[Information given — start]
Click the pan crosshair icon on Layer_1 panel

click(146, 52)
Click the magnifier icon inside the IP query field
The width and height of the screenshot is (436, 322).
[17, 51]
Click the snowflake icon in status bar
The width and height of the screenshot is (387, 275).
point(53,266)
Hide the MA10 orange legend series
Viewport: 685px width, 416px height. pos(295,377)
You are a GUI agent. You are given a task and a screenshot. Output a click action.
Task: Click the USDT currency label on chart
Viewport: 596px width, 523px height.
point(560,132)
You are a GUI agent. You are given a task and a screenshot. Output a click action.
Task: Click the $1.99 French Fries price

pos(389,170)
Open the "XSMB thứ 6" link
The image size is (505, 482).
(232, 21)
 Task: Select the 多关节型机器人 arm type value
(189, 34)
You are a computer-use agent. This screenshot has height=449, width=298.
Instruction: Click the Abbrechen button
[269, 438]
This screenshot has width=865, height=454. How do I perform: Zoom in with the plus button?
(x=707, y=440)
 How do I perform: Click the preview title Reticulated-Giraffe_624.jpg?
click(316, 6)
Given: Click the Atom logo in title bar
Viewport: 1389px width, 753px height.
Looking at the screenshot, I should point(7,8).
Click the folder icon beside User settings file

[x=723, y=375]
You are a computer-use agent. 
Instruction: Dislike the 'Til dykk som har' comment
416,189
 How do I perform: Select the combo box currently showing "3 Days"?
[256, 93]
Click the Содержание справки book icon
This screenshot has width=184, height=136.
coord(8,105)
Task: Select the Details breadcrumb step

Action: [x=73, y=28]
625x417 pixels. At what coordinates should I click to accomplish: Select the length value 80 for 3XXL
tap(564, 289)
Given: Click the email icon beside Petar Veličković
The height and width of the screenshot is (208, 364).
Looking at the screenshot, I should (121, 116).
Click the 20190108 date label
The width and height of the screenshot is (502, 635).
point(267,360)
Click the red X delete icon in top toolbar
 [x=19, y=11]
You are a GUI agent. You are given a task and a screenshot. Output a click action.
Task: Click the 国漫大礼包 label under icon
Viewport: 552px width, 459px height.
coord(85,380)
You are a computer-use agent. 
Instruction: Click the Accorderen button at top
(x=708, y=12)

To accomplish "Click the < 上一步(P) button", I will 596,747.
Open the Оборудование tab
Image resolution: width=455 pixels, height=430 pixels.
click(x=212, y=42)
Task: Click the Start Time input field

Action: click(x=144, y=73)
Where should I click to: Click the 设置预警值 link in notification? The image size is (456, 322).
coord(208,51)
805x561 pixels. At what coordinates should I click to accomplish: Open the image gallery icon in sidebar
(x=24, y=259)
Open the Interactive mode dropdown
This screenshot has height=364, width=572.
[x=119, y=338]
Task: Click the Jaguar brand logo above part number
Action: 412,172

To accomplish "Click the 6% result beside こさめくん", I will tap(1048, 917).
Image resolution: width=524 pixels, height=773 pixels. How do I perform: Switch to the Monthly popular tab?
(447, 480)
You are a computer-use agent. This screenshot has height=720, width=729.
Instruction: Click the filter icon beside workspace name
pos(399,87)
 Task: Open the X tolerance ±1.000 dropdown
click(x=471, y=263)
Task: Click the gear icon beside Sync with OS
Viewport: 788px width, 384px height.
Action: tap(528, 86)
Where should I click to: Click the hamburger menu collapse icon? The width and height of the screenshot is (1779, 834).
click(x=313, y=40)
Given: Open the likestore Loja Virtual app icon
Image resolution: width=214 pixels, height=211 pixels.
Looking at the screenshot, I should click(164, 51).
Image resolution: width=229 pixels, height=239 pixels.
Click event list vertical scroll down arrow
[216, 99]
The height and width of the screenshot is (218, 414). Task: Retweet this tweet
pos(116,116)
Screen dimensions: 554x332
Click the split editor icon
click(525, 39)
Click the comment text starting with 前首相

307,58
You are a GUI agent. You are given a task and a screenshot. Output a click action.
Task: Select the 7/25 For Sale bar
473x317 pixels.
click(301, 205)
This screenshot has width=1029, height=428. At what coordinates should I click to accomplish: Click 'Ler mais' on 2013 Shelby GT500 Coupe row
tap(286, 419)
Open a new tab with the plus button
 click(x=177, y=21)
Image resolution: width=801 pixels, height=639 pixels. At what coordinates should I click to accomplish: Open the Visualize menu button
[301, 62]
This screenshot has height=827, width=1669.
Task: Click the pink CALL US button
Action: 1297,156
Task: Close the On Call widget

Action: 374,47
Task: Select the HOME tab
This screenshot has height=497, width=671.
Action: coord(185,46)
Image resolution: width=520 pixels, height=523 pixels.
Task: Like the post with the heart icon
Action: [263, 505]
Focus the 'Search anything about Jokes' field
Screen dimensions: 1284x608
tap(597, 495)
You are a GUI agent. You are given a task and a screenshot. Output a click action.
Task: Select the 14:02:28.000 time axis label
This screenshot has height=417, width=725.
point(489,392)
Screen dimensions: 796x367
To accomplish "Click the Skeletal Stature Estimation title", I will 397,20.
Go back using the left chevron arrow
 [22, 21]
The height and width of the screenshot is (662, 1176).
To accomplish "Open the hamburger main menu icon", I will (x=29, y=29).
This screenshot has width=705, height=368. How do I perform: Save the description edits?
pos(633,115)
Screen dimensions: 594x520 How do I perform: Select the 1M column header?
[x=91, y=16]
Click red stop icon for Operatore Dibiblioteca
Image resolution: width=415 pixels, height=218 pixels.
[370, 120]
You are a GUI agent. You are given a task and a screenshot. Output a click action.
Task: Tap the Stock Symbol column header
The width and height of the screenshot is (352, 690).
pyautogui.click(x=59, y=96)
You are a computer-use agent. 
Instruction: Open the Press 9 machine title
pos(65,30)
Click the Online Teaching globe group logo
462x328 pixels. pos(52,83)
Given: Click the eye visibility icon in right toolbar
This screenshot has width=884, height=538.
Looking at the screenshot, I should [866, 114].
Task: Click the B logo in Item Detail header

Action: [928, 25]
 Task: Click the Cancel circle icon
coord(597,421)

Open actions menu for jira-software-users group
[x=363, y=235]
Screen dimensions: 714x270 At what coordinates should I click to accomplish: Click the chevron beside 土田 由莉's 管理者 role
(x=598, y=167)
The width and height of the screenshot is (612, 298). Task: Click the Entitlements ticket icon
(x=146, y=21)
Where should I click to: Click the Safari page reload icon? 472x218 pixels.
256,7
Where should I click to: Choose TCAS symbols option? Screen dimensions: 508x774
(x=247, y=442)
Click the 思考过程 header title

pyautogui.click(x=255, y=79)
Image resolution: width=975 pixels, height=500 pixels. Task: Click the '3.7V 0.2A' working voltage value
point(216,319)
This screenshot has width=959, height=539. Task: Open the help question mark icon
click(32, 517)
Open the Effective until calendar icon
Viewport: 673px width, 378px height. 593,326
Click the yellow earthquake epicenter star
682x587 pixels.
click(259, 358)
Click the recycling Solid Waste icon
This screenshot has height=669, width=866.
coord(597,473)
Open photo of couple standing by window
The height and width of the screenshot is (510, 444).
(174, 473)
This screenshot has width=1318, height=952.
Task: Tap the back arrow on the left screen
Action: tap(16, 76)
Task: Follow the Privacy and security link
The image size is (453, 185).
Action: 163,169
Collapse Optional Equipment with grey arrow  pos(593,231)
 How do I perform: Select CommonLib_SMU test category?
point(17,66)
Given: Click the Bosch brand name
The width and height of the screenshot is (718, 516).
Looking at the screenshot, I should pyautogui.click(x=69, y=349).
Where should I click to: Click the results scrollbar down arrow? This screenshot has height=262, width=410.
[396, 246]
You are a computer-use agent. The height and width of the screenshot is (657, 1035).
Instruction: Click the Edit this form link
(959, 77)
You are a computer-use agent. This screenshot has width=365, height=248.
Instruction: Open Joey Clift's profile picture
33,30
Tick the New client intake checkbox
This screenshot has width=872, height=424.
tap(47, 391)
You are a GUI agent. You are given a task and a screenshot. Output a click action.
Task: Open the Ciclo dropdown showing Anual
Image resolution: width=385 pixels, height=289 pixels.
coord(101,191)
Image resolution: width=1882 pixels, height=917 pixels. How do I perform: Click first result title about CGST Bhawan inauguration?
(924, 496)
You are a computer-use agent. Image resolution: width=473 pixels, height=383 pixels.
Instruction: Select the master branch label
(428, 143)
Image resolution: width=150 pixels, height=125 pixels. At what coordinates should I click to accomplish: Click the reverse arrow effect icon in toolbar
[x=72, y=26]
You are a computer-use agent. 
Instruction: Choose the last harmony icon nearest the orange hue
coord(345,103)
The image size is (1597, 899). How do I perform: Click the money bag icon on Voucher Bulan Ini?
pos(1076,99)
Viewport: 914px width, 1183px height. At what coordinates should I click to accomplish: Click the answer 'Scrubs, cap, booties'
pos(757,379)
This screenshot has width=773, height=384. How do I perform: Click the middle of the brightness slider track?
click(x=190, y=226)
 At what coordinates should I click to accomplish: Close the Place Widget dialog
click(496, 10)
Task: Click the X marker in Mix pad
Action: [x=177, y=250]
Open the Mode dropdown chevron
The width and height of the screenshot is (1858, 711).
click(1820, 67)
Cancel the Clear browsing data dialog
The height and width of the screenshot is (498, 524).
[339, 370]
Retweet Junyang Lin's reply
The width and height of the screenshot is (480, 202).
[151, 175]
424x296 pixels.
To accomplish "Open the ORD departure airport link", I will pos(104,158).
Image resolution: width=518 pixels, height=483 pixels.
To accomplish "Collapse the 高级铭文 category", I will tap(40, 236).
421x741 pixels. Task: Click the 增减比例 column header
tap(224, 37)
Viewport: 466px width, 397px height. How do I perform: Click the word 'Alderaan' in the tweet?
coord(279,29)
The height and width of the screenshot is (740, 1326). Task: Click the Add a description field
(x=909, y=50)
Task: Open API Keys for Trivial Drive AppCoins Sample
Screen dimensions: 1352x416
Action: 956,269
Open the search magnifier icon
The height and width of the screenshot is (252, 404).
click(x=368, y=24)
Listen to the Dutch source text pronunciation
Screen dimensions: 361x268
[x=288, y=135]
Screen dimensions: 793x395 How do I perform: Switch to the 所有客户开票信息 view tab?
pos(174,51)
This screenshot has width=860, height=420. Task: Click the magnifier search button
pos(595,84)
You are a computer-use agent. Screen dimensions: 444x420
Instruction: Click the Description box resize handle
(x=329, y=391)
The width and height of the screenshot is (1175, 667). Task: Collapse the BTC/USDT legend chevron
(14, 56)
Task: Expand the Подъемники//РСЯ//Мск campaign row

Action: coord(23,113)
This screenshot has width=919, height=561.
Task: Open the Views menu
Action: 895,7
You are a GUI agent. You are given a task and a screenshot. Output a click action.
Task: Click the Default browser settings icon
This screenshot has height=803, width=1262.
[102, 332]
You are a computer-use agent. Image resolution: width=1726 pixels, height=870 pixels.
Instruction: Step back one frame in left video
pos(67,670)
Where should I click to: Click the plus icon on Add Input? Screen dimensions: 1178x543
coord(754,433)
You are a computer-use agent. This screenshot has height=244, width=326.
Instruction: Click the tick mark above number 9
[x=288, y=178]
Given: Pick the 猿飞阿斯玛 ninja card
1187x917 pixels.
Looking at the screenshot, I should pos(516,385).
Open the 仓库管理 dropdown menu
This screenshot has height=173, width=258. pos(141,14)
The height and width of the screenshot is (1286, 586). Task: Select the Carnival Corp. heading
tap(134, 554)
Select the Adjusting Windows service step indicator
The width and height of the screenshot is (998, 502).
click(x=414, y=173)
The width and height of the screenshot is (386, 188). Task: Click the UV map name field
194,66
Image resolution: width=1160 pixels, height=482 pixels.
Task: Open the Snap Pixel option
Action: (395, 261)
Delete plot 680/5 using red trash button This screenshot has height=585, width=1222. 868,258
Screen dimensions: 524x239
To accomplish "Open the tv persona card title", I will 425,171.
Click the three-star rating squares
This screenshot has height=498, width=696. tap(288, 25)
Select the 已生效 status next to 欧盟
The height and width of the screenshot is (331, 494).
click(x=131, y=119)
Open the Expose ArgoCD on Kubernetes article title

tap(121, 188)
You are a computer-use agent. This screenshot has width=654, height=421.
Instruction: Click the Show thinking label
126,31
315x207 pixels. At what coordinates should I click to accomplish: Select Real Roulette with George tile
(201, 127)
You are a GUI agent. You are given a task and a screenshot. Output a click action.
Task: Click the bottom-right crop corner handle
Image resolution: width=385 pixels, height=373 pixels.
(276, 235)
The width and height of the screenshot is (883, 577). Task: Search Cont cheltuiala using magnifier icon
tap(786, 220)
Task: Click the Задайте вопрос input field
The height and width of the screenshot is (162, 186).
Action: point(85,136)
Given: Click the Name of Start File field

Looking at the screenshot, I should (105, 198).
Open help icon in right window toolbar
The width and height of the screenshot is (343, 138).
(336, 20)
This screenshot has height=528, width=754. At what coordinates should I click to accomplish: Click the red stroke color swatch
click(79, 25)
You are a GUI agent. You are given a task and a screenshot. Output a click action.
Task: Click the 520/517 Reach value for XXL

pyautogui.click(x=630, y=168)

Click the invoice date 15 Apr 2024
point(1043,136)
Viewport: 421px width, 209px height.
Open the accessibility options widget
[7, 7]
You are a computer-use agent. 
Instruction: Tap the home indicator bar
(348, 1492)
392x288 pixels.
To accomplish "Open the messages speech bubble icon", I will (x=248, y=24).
[Information given — finish]
▶ **What is being asked**: Quote exactly the lines running from the start of the listing above through the line where "Task: Click the USDT currency label on chart" is found, and output no other lines.

▶ **Output for this task**:
Click the pan crosshair icon on Layer_1 panel

click(146, 52)
Click the magnifier icon inside the IP query field
The width and height of the screenshot is (436, 322).
[17, 51]
Click the snowflake icon in status bar
The width and height of the screenshot is (387, 275).
point(53,266)
Hide the MA10 orange legend series
Viewport: 685px width, 416px height. pos(295,377)
You are a GUI agent. You are given a task and a screenshot. Output a click action.
Task: Click the USDT currency label on chart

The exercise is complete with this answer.